■ What the task asks: Please print the data shown below without any alteration.

■ Entries provided:
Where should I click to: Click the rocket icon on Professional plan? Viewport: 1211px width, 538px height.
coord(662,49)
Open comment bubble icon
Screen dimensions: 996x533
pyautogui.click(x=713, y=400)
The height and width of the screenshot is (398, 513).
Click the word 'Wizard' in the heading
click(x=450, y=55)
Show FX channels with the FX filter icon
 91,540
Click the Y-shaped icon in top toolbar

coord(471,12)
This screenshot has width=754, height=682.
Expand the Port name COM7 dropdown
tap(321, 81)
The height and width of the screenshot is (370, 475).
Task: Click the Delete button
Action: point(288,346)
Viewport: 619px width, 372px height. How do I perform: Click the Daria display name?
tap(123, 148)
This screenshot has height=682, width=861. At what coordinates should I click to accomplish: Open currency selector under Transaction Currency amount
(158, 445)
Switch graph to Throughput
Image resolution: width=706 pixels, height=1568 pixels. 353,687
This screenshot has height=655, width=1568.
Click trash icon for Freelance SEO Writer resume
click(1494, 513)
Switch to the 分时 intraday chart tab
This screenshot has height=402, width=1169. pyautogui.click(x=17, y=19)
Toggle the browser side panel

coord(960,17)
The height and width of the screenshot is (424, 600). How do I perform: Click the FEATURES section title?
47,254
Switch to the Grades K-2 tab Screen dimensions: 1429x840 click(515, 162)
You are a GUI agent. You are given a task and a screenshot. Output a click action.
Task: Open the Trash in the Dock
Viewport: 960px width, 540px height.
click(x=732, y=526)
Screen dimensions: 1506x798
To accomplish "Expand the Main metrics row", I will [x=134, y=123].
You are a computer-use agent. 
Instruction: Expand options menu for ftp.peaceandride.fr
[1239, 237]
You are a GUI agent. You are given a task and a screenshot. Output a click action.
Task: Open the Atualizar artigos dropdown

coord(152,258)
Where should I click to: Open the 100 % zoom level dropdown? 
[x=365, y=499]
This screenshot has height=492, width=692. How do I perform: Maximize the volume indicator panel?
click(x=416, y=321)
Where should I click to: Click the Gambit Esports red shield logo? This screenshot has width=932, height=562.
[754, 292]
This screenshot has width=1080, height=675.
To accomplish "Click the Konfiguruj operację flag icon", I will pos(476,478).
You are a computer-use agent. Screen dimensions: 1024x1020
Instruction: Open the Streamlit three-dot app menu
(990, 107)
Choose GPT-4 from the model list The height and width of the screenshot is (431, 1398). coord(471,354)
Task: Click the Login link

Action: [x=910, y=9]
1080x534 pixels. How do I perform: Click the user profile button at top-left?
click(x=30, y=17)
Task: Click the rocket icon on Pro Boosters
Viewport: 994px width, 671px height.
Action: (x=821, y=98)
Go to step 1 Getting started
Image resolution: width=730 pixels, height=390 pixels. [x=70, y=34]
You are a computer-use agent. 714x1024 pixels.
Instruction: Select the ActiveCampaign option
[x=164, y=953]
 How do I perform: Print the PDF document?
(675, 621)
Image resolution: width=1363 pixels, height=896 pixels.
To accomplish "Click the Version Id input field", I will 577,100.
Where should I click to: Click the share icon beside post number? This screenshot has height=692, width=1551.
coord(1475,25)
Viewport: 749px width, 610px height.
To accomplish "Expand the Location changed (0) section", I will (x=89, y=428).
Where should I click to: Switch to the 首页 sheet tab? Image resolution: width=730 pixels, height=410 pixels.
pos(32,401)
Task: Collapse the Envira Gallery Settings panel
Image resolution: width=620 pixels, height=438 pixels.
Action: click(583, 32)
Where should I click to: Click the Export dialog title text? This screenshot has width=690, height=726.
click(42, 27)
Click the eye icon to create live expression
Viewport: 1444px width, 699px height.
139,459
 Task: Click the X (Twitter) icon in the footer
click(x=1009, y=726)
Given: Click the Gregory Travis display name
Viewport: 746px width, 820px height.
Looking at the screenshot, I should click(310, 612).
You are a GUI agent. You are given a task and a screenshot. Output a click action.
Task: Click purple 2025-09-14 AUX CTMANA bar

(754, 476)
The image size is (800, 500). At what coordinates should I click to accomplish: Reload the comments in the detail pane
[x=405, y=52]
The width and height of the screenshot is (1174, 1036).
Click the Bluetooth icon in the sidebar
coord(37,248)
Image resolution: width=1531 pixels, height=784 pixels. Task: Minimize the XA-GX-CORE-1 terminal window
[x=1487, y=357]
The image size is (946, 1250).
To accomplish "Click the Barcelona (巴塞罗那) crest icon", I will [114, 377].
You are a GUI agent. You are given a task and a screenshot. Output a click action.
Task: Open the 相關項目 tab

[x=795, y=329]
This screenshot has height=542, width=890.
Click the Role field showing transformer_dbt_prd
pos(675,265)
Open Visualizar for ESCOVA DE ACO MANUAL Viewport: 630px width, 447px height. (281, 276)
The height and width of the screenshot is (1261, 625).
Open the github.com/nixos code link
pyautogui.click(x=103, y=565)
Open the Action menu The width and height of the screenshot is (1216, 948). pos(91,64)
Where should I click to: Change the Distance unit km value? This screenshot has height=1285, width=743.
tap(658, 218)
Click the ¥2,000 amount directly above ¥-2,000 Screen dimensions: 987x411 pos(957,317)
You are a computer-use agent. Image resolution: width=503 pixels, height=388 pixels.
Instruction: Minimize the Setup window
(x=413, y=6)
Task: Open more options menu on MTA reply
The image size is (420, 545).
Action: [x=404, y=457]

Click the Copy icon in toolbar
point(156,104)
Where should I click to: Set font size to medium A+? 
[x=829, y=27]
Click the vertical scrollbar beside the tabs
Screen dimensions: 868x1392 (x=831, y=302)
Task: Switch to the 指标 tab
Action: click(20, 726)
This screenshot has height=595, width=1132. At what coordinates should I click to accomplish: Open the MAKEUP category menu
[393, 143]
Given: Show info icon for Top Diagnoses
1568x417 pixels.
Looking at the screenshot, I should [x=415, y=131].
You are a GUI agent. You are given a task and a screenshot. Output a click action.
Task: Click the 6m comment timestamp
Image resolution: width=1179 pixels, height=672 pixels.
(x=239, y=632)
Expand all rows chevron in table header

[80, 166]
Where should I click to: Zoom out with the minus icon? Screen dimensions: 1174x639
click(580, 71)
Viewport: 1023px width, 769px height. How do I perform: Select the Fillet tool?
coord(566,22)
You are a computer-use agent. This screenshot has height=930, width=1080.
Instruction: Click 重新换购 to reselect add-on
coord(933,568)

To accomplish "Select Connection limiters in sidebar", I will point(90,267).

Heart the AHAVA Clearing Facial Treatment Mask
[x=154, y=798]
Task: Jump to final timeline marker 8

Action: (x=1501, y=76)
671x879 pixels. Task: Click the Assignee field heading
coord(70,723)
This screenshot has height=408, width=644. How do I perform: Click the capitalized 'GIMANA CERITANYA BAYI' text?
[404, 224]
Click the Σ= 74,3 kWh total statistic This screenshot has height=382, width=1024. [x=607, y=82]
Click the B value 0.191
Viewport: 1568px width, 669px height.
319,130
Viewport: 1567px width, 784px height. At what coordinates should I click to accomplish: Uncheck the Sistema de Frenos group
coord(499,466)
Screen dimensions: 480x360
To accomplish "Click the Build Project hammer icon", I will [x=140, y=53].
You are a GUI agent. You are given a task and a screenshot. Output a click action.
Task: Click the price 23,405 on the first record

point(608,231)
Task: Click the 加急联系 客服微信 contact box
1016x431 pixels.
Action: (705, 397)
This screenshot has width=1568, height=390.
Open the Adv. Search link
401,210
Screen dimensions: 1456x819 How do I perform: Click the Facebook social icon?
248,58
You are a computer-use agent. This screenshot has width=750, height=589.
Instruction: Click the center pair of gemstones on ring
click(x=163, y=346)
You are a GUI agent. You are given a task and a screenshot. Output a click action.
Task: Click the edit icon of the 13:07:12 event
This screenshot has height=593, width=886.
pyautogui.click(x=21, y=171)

■ Solved problem:
Where should I click to: Click the rocket icon on Professional plan? Viewport: 1211px width, 538px height.
coord(662,49)
Open comment bubble icon
Screen dimensions: 996x533
pyautogui.click(x=713, y=400)
The height and width of the screenshot is (398, 513).
Click the word 'Wizard' in the heading
click(x=450, y=55)
Show FX channels with the FX filter icon
 91,540
Click the Y-shaped icon in top toolbar

coord(471,12)
This screenshot has width=754, height=682.
Expand the Port name COM7 dropdown
tap(321, 81)
The height and width of the screenshot is (370, 475).
Task: Click the Delete button
Action: point(288,346)
Viewport: 619px width, 372px height. How do I perform: Click the Daria display name?
tap(123, 148)
This screenshot has height=682, width=861. At what coordinates should I click to accomplish: Open currency selector under Transaction Currency amount
(158, 445)
Switch graph to Throughput
Image resolution: width=706 pixels, height=1568 pixels. 353,687
This screenshot has height=655, width=1568.
Click trash icon for Freelance SEO Writer resume
click(1494, 513)
Switch to the 分时 intraday chart tab
This screenshot has height=402, width=1169. pyautogui.click(x=17, y=19)
Toggle the browser side panel

coord(960,17)
The height and width of the screenshot is (424, 600). How do I perform: Click the FEATURES section title?
47,254
Switch to the Grades K-2 tab Screen dimensions: 1429x840 click(515, 162)
You are a GUI agent. You are given a task and a screenshot. Output a click action.
Task: Open the Trash in the Dock
Viewport: 960px width, 540px height.
click(x=732, y=526)
Screen dimensions: 1506x798
To accomplish "Expand the Main metrics row", I will [x=134, y=123].
You are a computer-use agent. 
Instruction: Expand options menu for ftp.peaceandride.fr
[1239, 237]
You are a GUI agent. You are given a task and a screenshot. Output a click action.
Task: Open the Atualizar artigos dropdown

coord(152,258)
Where should I click to: Open the 100 % zoom level dropdown? 
[x=365, y=499]
This screenshot has height=492, width=692. How do I perform: Maximize the volume indicator panel?
click(x=416, y=321)
Where should I click to: Click the Gambit Esports red shield logo? This screenshot has width=932, height=562.
[754, 292]
This screenshot has width=1080, height=675.
To accomplish "Click the Konfiguruj operację flag icon", I will pos(476,478).
You are a computer-use agent. Screen dimensions: 1024x1020
Instruction: Open the Streamlit three-dot app menu
(990, 107)
Choose GPT-4 from the model list The height and width of the screenshot is (431, 1398). coord(471,354)
Task: Click the Login link

Action: [x=910, y=9]
1080x534 pixels. How do I perform: Click the user profile button at top-left?
click(x=30, y=17)
Task: Click the rocket icon on Pro Boosters
Viewport: 994px width, 671px height.
Action: (x=821, y=98)
Go to step 1 Getting started
Image resolution: width=730 pixels, height=390 pixels. [x=70, y=34]
You are a computer-use agent. 714x1024 pixels.
Instruction: Select the ActiveCampaign option
[x=164, y=953]
 How do I perform: Print the PDF document?
(675, 621)
Image resolution: width=1363 pixels, height=896 pixels.
To accomplish "Click the Version Id input field", I will 577,100.
Where should I click to: Click the share icon beside post number? This screenshot has height=692, width=1551.
coord(1475,25)
Viewport: 749px width, 610px height.
To accomplish "Expand the Location changed (0) section", I will (x=89, y=428).
Where should I click to: Switch to the 首页 sheet tab? Image resolution: width=730 pixels, height=410 pixels.
pos(32,401)
Task: Collapse the Envira Gallery Settings panel
Image resolution: width=620 pixels, height=438 pixels.
Action: click(583, 32)
Where should I click to: Click the Export dialog title text? This screenshot has width=690, height=726.
click(42, 27)
Click the eye icon to create live expression
Viewport: 1444px width, 699px height.
139,459
 Task: Click the X (Twitter) icon in the footer
click(x=1009, y=726)
Given: Click the Gregory Travis display name
Viewport: 746px width, 820px height.
Looking at the screenshot, I should click(310, 612).
You are a GUI agent. You are given a task and a screenshot. Output a click action.
Task: Click purple 2025-09-14 AUX CTMANA bar

(754, 476)
The image size is (800, 500). At what coordinates should I click to accomplish: Reload the comments in the detail pane
[x=405, y=52]
The width and height of the screenshot is (1174, 1036).
Click the Bluetooth icon in the sidebar
coord(37,248)
Image resolution: width=1531 pixels, height=784 pixels. Task: Minimize the XA-GX-CORE-1 terminal window
[x=1487, y=357]
The image size is (946, 1250).
To accomplish "Click the Barcelona (巴塞罗那) crest icon", I will [114, 377].
You are a GUI agent. You are given a task and a screenshot. Output a click action.
Task: Open the 相關項目 tab

[x=795, y=329]
This screenshot has height=542, width=890.
Click the Role field showing transformer_dbt_prd
pos(675,265)
Open Visualizar for ESCOVA DE ACO MANUAL Viewport: 630px width, 447px height. (281, 276)
The height and width of the screenshot is (1261, 625).
Open the github.com/nixos code link
pyautogui.click(x=103, y=565)
Open the Action menu The width and height of the screenshot is (1216, 948). pos(91,64)
Where should I click to: Change the Distance unit km value? This screenshot has height=1285, width=743.
tap(658, 218)
Click the ¥2,000 amount directly above ¥-2,000 Screen dimensions: 987x411 pos(957,317)
You are a computer-use agent. Image resolution: width=503 pixels, height=388 pixels.
Instruction: Minimize the Setup window
(x=413, y=6)
Task: Open more options menu on MTA reply
The image size is (420, 545).
Action: [x=404, y=457]

Click the Copy icon in toolbar
point(156,104)
Where should I click to: Set font size to medium A+? 
[x=829, y=27]
Click the vertical scrollbar beside the tabs
Screen dimensions: 868x1392 (x=831, y=302)
Task: Switch to the 指标 tab
Action: click(20, 726)
This screenshot has height=595, width=1132. At what coordinates should I click to accomplish: Open the MAKEUP category menu
[393, 143]
Given: Show info icon for Top Diagnoses
1568x417 pixels.
Looking at the screenshot, I should [x=415, y=131].
You are a GUI agent. You are given a task and a screenshot. Output a click action.
Task: Click the 6m comment timestamp
Image resolution: width=1179 pixels, height=672 pixels.
(x=239, y=632)
Expand all rows chevron in table header

[80, 166]
Where should I click to: Zoom out with the minus icon? Screen dimensions: 1174x639
click(580, 71)
Viewport: 1023px width, 769px height. How do I perform: Select the Fillet tool?
coord(566,22)
You are a computer-use agent. This screenshot has height=930, width=1080.
Instruction: Click 重新换购 to reselect add-on
coord(933,568)

To accomplish "Select Connection limiters in sidebar", I will point(90,267).

Heart the AHAVA Clearing Facial Treatment Mask
[x=154, y=798]
Task: Jump to final timeline marker 8

Action: (x=1501, y=76)
671x879 pixels. Task: Click the Assignee field heading
coord(70,723)
This screenshot has height=408, width=644. How do I perform: Click the capitalized 'GIMANA CERITANYA BAYI' text?
[404, 224]
Click the Σ= 74,3 kWh total statistic This screenshot has height=382, width=1024. [x=607, y=82]
Click the B value 0.191
Viewport: 1568px width, 669px height.
319,130
Viewport: 1567px width, 784px height. At what coordinates should I click to accomplish: Uncheck the Sistema de Frenos group
coord(499,466)
Screen dimensions: 480x360
To accomplish "Click the Build Project hammer icon", I will [x=140, y=53].
You are a GUI agent. You are given a task and a screenshot. Output a click action.
Task: Click the price 23,405 on the first record

point(608,231)
Task: Click the 加急联系 客服微信 contact box
1016x431 pixels.
Action: (705, 397)
This screenshot has width=1568, height=390.
Open the Adv. Search link
401,210
Screen dimensions: 1456x819 How do I perform: Click the Facebook social icon?
248,58
You are a computer-use agent. This screenshot has width=750, height=589.
Instruction: Click the center pair of gemstones on ring
click(x=163, y=346)
You are a GUI agent. You are given a task and a screenshot. Output a click action.
Task: Click the edit icon of the 13:07:12 event
This screenshot has height=593, width=886.
pyautogui.click(x=21, y=171)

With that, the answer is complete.